The results from the model with dataset augmentation have shown significant improvement over previous models, achieving a training accuracy of 0.94 at 20 epochs and a validation accuracy of 0.84. However, there are indications of overfitting, as seen by the large fluctuations in the validation loss. To address this issue, we can implement a learning rate scheduler to reduce the learning rate when an accuracy of 0.8 is reached, which may lead to further improvements.

Key takeaways and suggestions:

1. **Overfitting**: The model is still overfitting the data, as indicated by the fluctuations in the validation loss. To mitigate overfitting, consider adding more layers, neurons, or introducing dropout layers.

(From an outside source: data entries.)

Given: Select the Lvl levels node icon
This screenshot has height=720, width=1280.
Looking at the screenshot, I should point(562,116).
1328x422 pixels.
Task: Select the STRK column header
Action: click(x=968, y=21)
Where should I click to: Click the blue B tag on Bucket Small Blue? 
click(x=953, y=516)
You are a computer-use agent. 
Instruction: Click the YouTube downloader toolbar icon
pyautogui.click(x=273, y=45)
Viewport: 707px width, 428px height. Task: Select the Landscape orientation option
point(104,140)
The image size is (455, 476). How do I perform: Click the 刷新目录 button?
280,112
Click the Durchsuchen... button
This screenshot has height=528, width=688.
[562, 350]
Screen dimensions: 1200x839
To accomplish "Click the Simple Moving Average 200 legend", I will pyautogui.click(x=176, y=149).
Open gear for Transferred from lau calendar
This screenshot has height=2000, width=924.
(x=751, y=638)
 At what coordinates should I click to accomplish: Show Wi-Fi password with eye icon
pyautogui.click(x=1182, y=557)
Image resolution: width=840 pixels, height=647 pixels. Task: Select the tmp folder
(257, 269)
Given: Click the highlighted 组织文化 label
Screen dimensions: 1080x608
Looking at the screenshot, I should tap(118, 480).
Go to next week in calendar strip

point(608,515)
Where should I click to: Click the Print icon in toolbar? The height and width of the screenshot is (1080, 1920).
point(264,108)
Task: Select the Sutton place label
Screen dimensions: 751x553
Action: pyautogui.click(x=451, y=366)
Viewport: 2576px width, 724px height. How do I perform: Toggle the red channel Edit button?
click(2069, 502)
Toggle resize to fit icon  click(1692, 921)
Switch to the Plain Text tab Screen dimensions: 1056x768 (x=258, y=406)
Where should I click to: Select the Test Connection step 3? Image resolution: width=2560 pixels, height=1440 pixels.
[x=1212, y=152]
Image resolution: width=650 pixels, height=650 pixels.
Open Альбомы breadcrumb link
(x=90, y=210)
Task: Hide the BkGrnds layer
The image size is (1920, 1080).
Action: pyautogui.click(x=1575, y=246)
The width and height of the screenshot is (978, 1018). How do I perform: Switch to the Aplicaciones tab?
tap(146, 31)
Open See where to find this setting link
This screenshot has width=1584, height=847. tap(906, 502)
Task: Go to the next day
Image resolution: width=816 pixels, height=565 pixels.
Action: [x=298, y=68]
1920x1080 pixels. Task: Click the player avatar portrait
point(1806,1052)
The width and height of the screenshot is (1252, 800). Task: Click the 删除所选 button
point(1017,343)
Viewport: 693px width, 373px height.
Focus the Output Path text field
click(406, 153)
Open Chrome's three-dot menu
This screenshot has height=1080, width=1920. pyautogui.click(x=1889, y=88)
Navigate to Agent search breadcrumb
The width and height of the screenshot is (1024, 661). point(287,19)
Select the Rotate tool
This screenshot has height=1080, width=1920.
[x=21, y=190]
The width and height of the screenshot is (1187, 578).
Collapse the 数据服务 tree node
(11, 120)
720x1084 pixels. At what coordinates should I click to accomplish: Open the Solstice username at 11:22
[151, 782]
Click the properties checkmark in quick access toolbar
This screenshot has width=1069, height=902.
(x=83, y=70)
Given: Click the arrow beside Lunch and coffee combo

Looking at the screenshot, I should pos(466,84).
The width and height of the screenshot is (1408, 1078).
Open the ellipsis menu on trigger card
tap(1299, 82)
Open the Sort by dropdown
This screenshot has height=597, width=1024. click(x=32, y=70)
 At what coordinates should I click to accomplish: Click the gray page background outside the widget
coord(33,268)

This can help the model generalize better.

2. **Hyperparameter Tuning**: The model's performance can be further improved through hyperparameter tuning. Experiment with different learning rates, batch sizes, and optimizer choices to find the best configuration for your dataset.

3. **Learning Rate Scheduler**: Implement a learning rate scheduler that reduces the learning rate when the accuracy reaches 0.8. This can help the model converge more steadily and potentially reach a better optimum.

By addressing these issues and fine-tuning the model, you can achieve even better results and a more robust model for skin cancer detection.